People wait in line to file for unemployment amid the coronavirus outbreak in Fort Smith, Ark., April 6, 2020. (Nick Oxford/Reuters)

U.S. unemployment hit 14.7 percent in April amid the coronavirus pandemic, the highest unemployment rate since the Great Depression.

The Bureau of Labor Statistics (BLS) reported Friday that the country lost 20.5 million jobs in April, “with particularly heavy job losses in leisure and hospitality.” The 10.3-point increase the unemployment rate from March to April is the largest ever recorded, and marks the first time in over a decade that unemployment has hit double digits. The previous worst jobless rate since the Great Depression, when unemployment hit 25 percent, was 10.8 percent in 1982.

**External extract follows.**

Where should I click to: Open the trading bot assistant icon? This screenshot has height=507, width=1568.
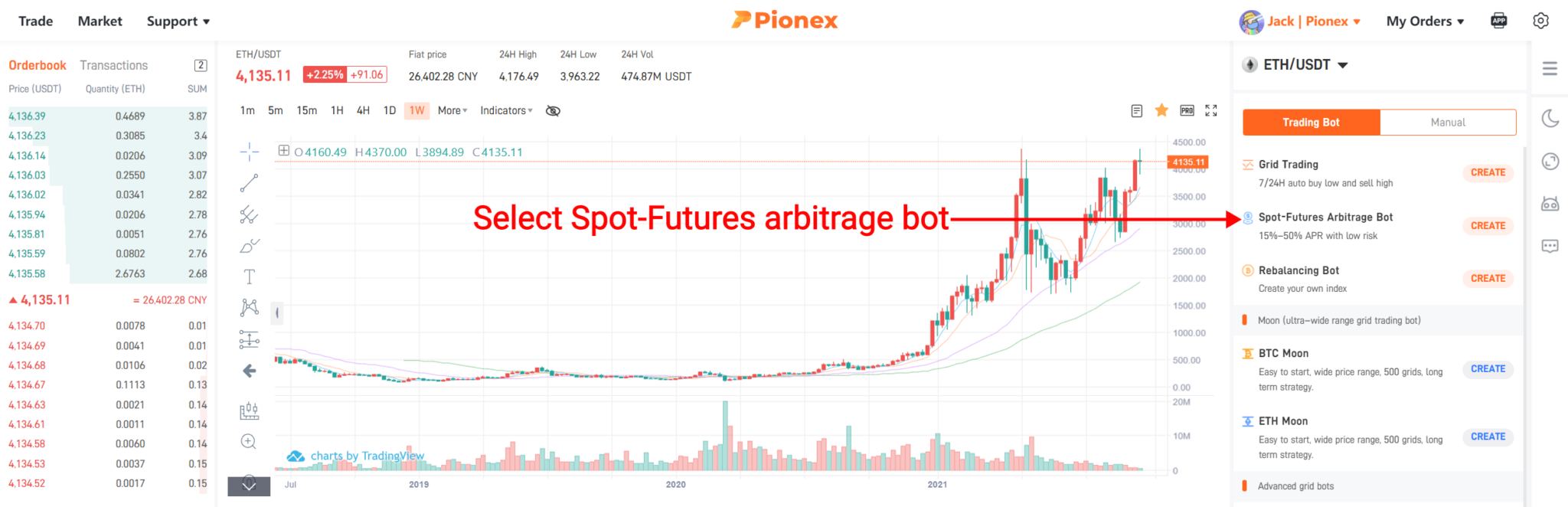click(x=1550, y=203)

In a live reaction to the numbers, President Trump was not shocked, telling Fox News in an interview that “even the Democrats aren’t blaming me for that” as the country battles Covid-19.

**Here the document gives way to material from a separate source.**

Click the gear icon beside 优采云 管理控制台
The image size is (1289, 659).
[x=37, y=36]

“It’s totally expected, it’s no surprise,” Trump stated. “. . . What I can do: I’ll bring it back.”

The labor force participation rate hit its lowest point since 1973, falling to 60.2 percent. Among different industries, employment in leisure and hospitality was nearly cut in half, falling by 7.7 million. Despite the virus, the healthcare industry lost 1.4 million jobs, primarily among dentists and private practitioners. One bright spot in the report showed that of those unemployed, 18.1 million — 78 percent — said that their layoff was temporary.

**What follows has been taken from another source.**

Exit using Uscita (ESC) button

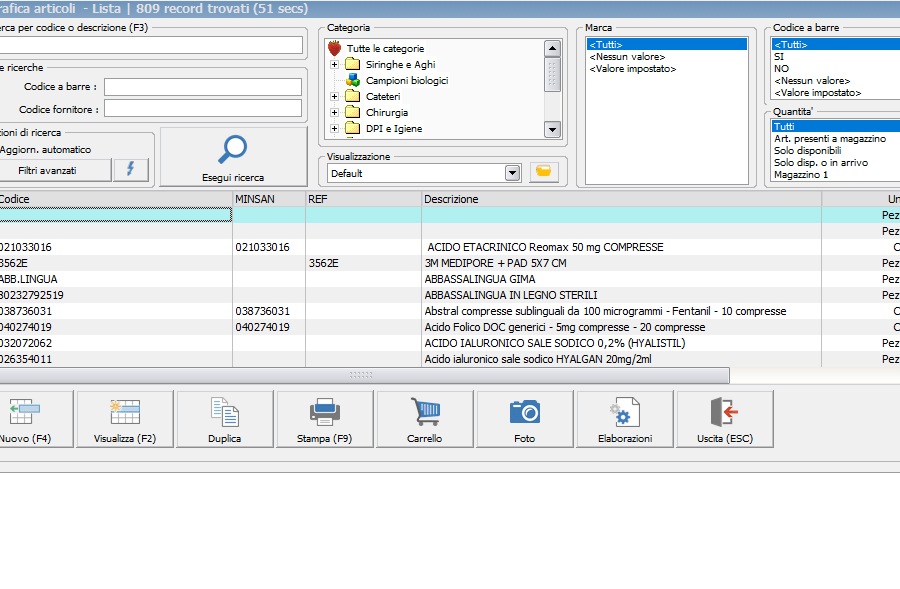click(x=724, y=419)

But BLS revealed at the conclusion of its report that “the overall unemployment rate would have been almost 5 percentage points higher than reported” had individuals who were classified as employed, but who were not working, been included.

“As was the case in March, special instructions sent to household survey interviewers called for all employed persons absent from work due to coronavirus-related business closures to be classified as unemployed on temporary layoff,” the report reads. “However, it is apparent that not all such workers were so classified.”

On Thursday, the Labor Department said that over 33 million Americans have applied for unemployment benefits since mid-March.